▶ **EXERCISE INSTRUCTIONS**:
1. Reproduce the article about Beyoncé's Coachella film word for word, from "And so, in the" up to and including "need to know.".
2. In the article about Beyoncé's Coachella film, what are the names of her twins?
3. List the features that the article about Beyoncé's Coachella film says her two-hour Coachella tribute came complete with.
*** SUPPLIED PASSAGE
No one runs a tighter ship than Beyoncé.

In an age of constant social media oversharing, there are never any leaks from the pop star’s camp. She does no press. When Bey wants to get away from the spotlight, she all but disappears.

And so, in the months before she became the first black woman to headline the Coachella music festival last year, no one knew Beyoncé was ditching convention to put on a massive, two-hour tribute to HBCUs and black Greek life, complete with a custom pyramid stage, a killer drumline and roughly 100 dancers.

And she did it all less than a year after giving birth to her twins with Jay-Z, a boy and girl named Sir and Rumi.

How did she do it? In Netflix’s new concert film “Homecoming: A Film by Beyoncé” – released Wednesday along with a surprise Coachella live album of the same name – it’s revealed exactly how she pulled off Beychella and what the superstar’s life is like as a new mom of three. Here are five things you need to know.

Bey had an ‘extremely difficult’ pregnancy with the twins

In “Homecoming,” which runs two hours and 17 minutes, Beyoncé opens up about how difficult her pregnancy with the twins was, sharing intimate shots of her expanding belly and the twins’ birth.
******
*** MATERIAL
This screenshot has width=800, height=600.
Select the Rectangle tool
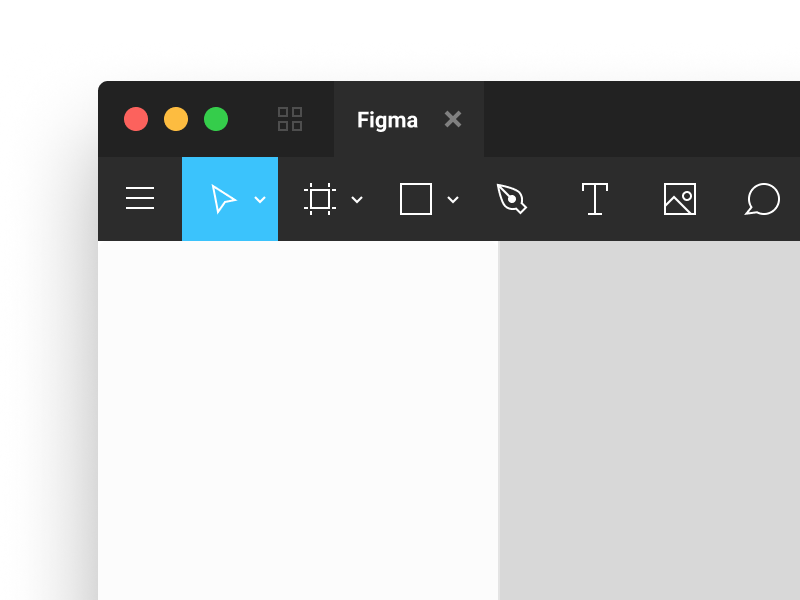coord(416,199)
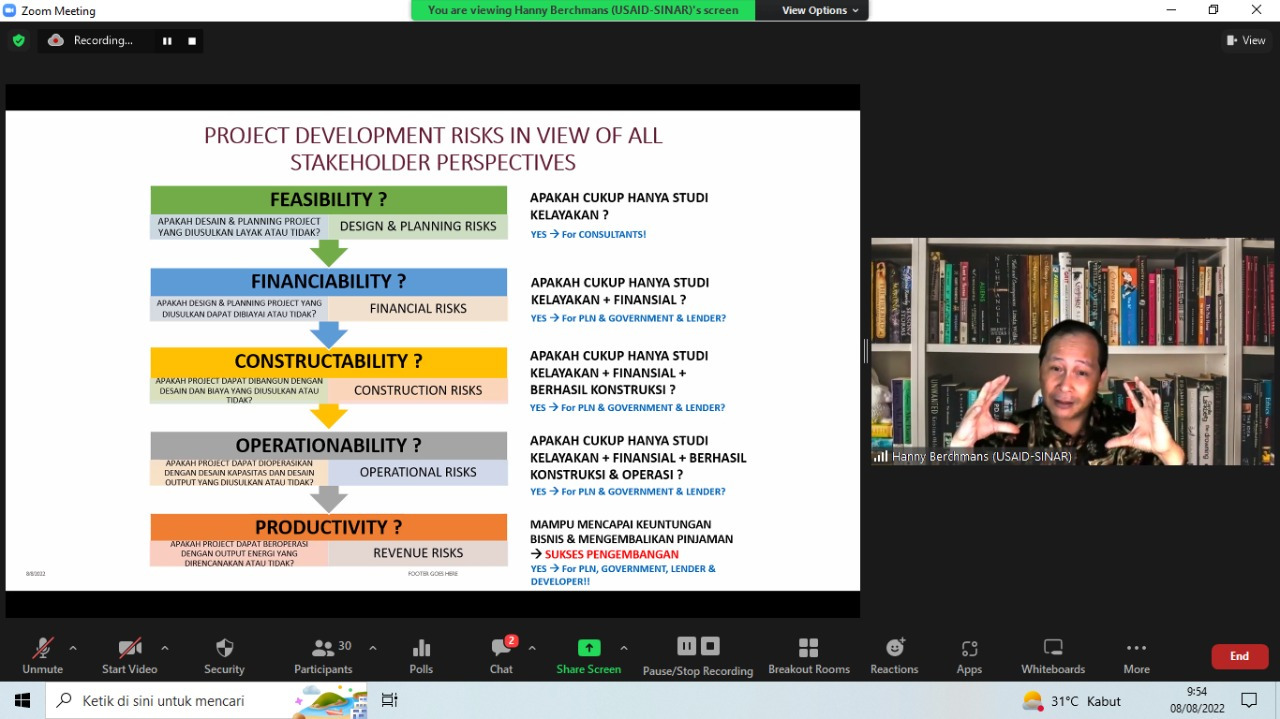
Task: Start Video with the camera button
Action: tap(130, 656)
******
*** MATERIAL
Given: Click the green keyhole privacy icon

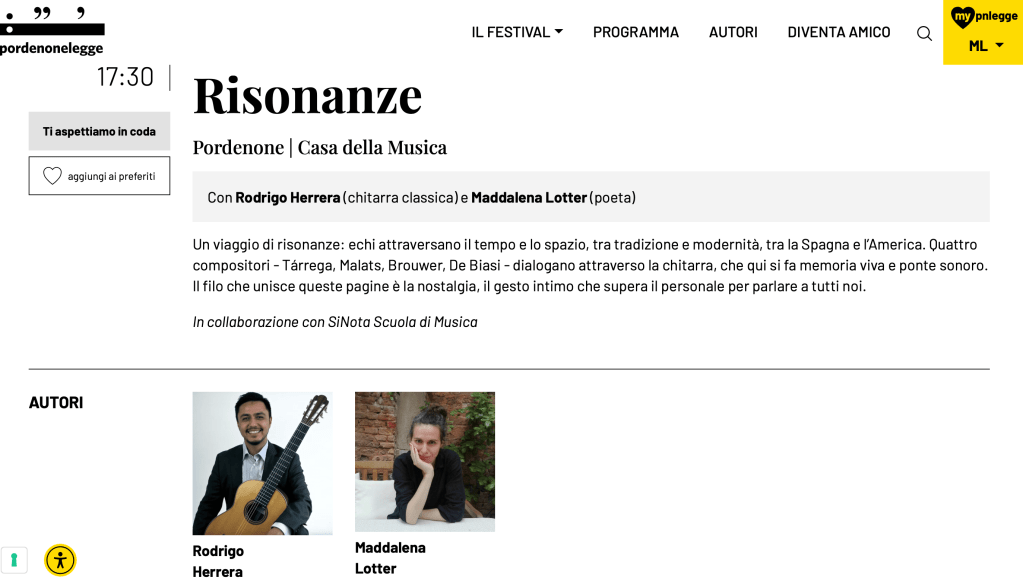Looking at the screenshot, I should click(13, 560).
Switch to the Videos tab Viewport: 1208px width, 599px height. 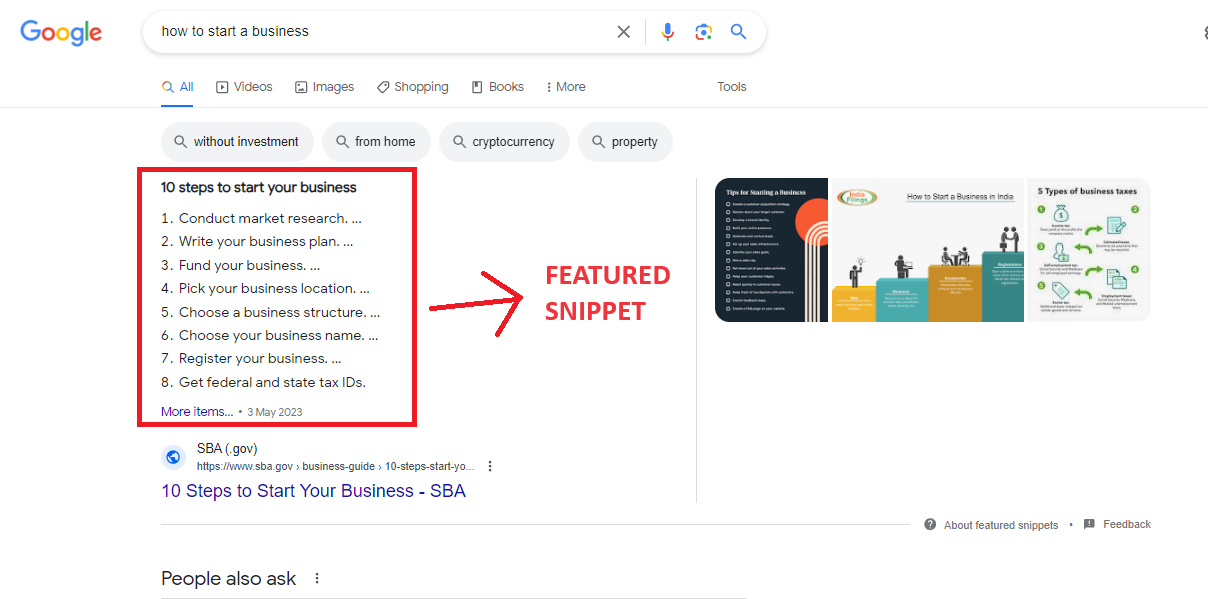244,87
******
*** MATERIAL
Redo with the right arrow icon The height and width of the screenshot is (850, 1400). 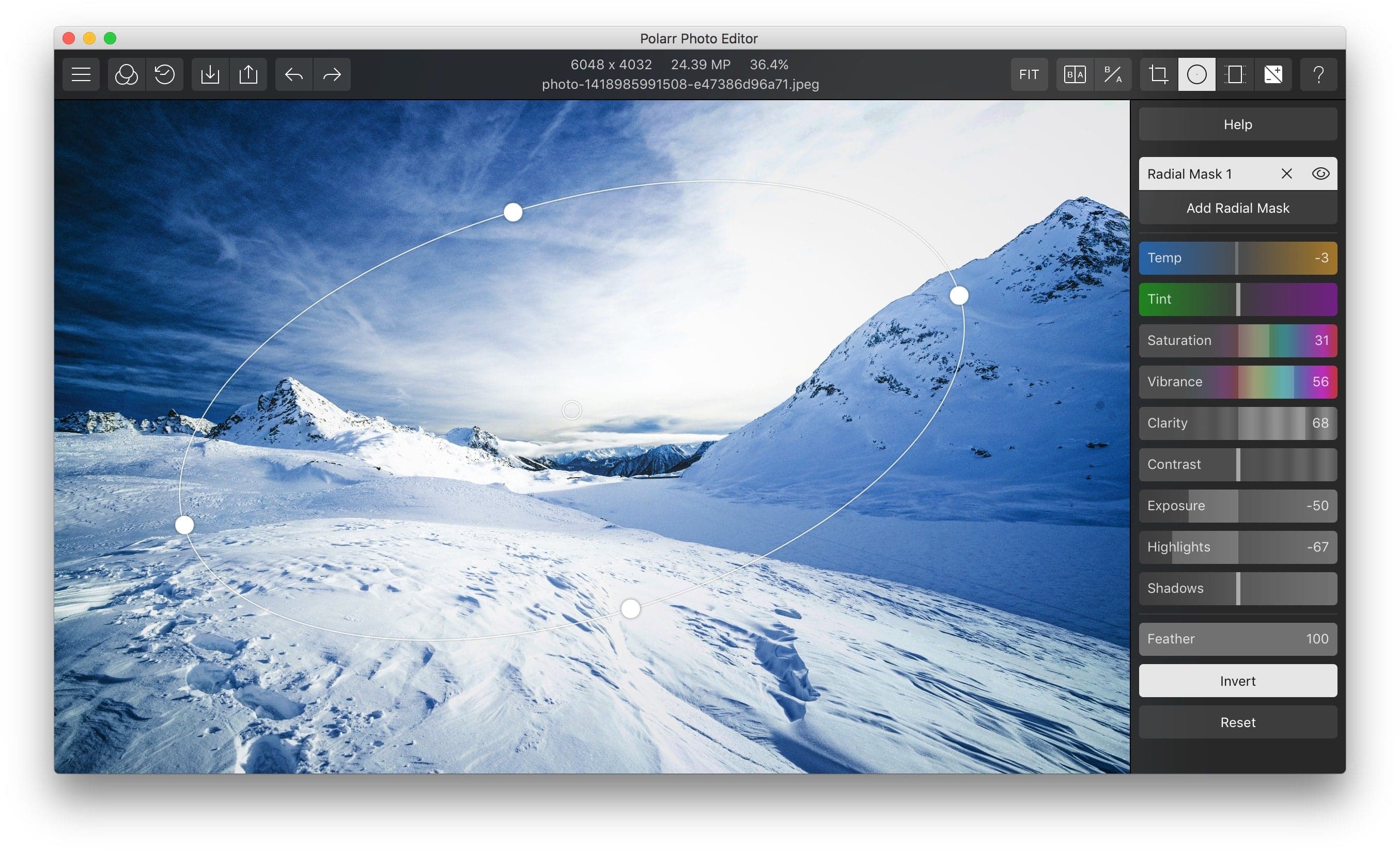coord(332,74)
******
▶ **ANSWER SET**:
1.
And so, in the months before she became the first black woman to headline the Coachella music festival last year, no one knew Beyoncé was ditching convention to put on a massive, two-hour tribute to HBCUs and black Greek life, complete with a custom pyramid stage, a killer drumline and roughly 100 dancers.

And she did it all less than a year after giving birth to her twins with Jay-Z, a boy and girl named Sir and Rumi.

How did she do it? In Netflix’s new concert film “Homecoming: A Film by Beyoncé” – released Wednesday along with a surprise Coachella live album of the same name – it’s revealed exactly how she pulled off Beychella and what the superstar’s life is like as a new mom of three. Here are five things you need to know.

2. Sir and Rumi.

3.
- A custom pyramid stage
- A killer drumline
- Roughly 100 dancers